======== Dataset records

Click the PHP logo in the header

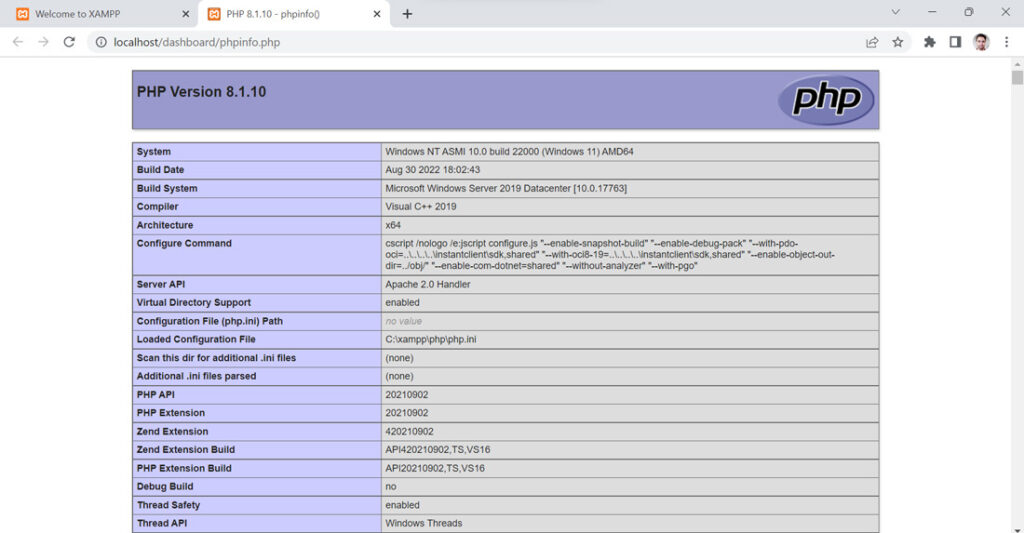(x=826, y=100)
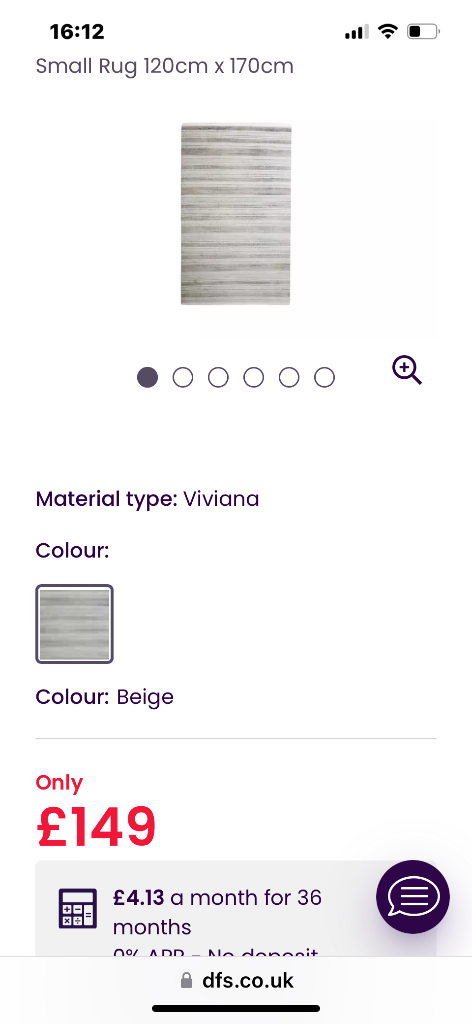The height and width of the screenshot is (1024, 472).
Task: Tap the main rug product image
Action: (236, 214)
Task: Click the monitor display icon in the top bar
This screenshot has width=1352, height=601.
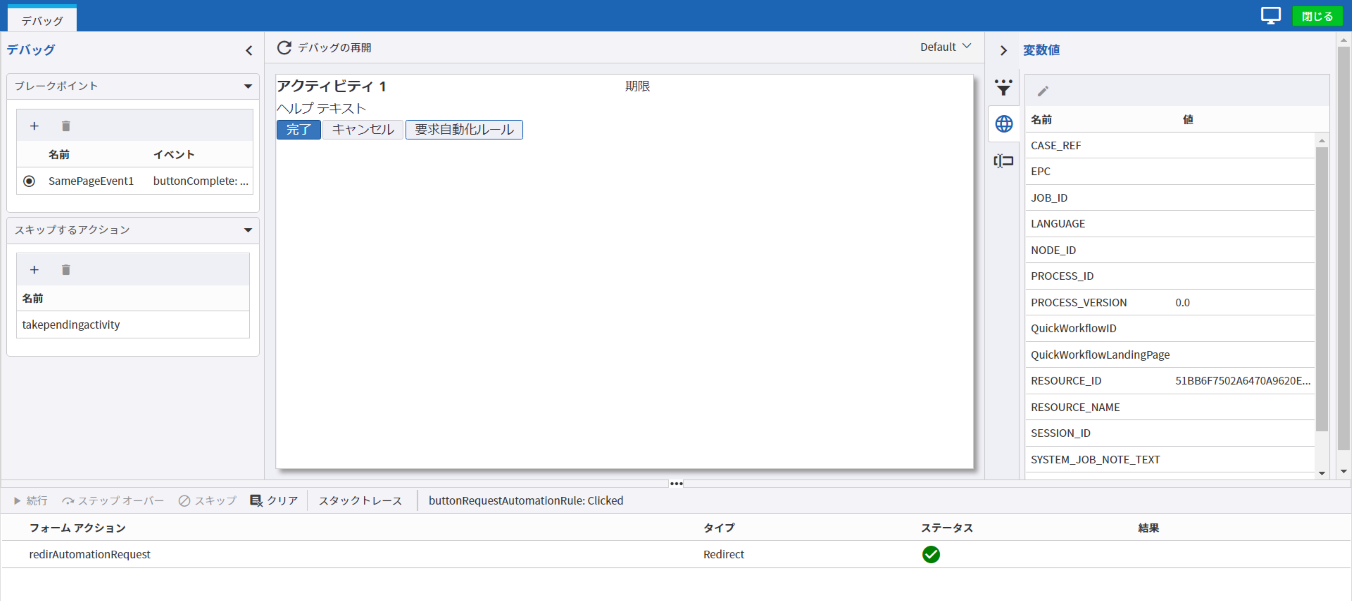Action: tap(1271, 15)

================
======== Dataset records

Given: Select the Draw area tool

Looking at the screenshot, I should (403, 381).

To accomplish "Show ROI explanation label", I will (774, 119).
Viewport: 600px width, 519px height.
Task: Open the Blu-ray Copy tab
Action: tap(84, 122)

================
======== Dataset records

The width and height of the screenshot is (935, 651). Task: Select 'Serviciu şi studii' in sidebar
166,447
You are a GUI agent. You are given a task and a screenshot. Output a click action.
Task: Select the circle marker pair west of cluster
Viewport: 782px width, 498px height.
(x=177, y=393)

================

Prompt →
Look above for the line with "Click the PHP logo in the header" and the line with "Task: Click the"; set down those two lines and all lines between them exactly, without pictures and without anything else.

Answer box →
Click the PHP logo in the header

(x=826, y=100)
The height and width of the screenshot is (1024, 472).
Task: Tap the main rug product image
Action: (236, 214)
Task: Click the monitor display icon in the top bar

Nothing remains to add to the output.